Chotzner, Joseph
CHOTZNER, JOSEPH
CHOTZNER, JOSEPH (1844–1914), scholar and writer. Chotzner studied at the Jewish Theological Seminary and at the university in Breslau, where he obtained a doctorate for a Hebrew adaptation of F.M. von Bodenstedt's Die Lieder des Mirza-Schaffy (1868). From 1869 to 1880 and again from 1893 to 1897, Chotzner was minister of the *Belfast Hebrew Congregation. From 1880 to 1892, he was in charge of a "Jewish house" for boys attending the famous Harrow school. Leaving Belfast once more in 1893, Chotzner became one of the resident scholars at the rabbinical college established by Moses *Montefiore at Ramsgate (England). From 1905 he lived in retirement in London.
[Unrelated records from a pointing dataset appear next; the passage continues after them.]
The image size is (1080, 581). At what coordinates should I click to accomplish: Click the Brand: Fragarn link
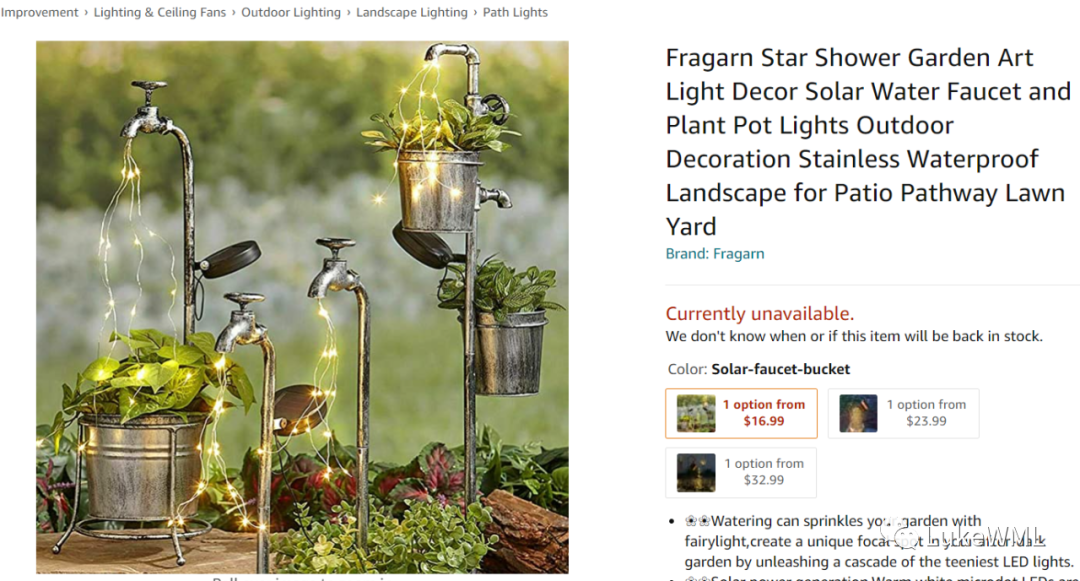click(x=715, y=254)
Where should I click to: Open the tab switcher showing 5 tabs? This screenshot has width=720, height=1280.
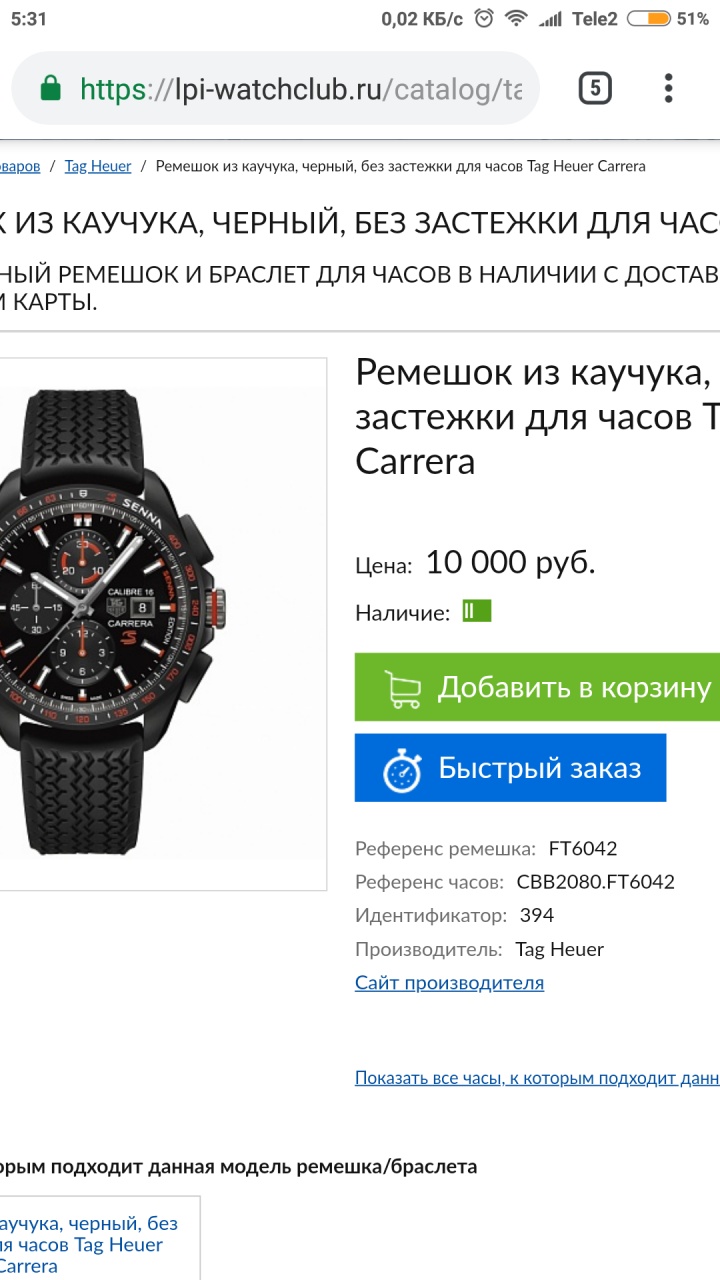pos(594,89)
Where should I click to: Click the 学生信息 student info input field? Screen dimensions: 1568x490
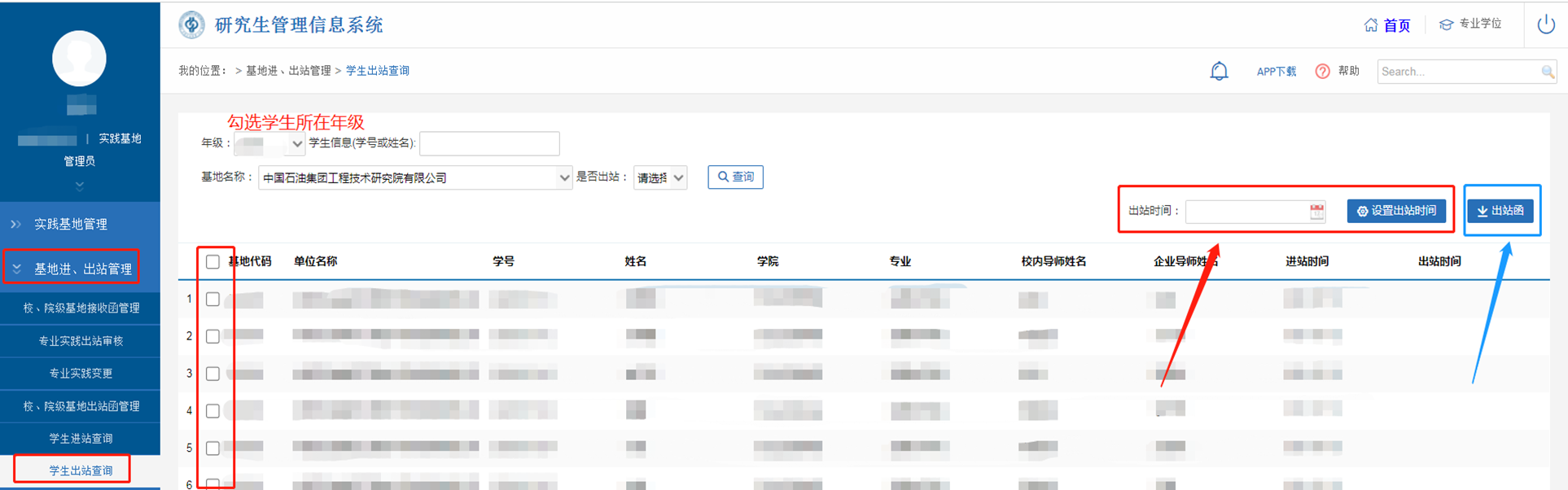coord(489,144)
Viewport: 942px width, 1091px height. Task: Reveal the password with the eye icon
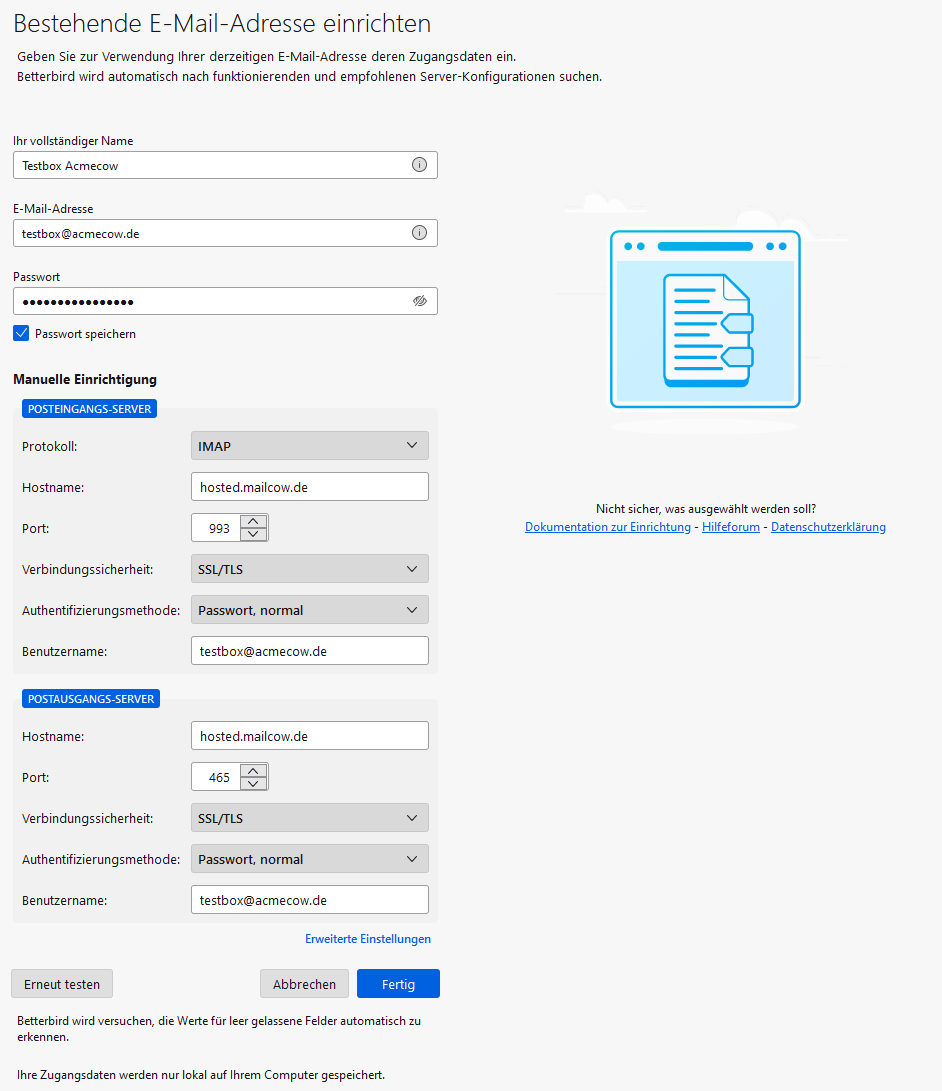419,301
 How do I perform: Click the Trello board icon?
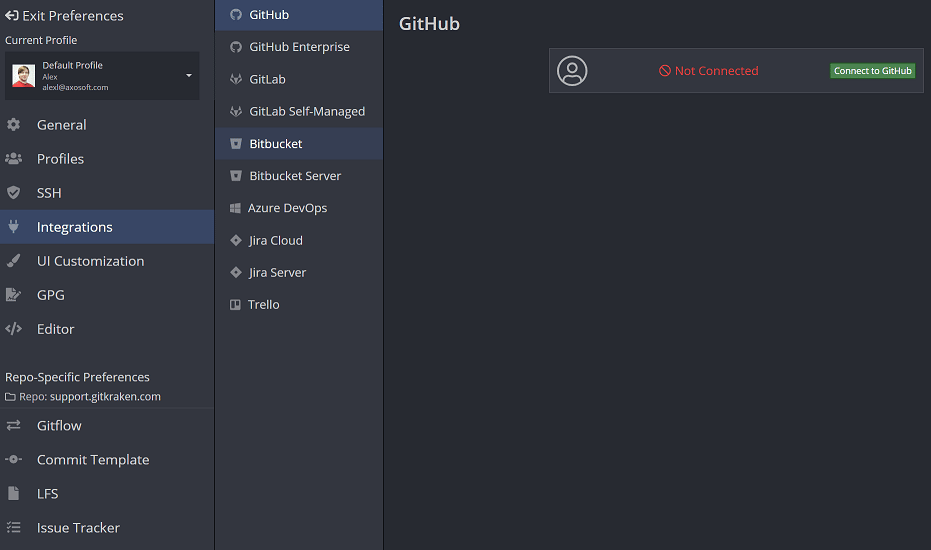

Chotzner devoted his scholarly interests chiefly to humor and satire in Jewish literature (from the Bible to modern Hebrew writers), and he wrote on this subject a number of articles which appeared in the Jewish Quarterly Review and later in book form (Hebrew Humour and Other Essays, 1905, and Hebrew Satire, 1911). He published a small volume of humoristic essays and poems (Leil Shimmurim, 1864) and wrote his youthful memoirs (Zikhronot, 1885). Though far from being Orthodox, Chotzner opposed radical reform and showed little sympathy for Herzl's Zionism. His son alfred james (1873–1958), a graduate of Cambridge University, rose to be a High Court judge in Calcutta and a Conservative member of the British parliament from 1931 to 1934.
bibliography:
A. Carlebach, in: jhset, 21 (1968), 257ff.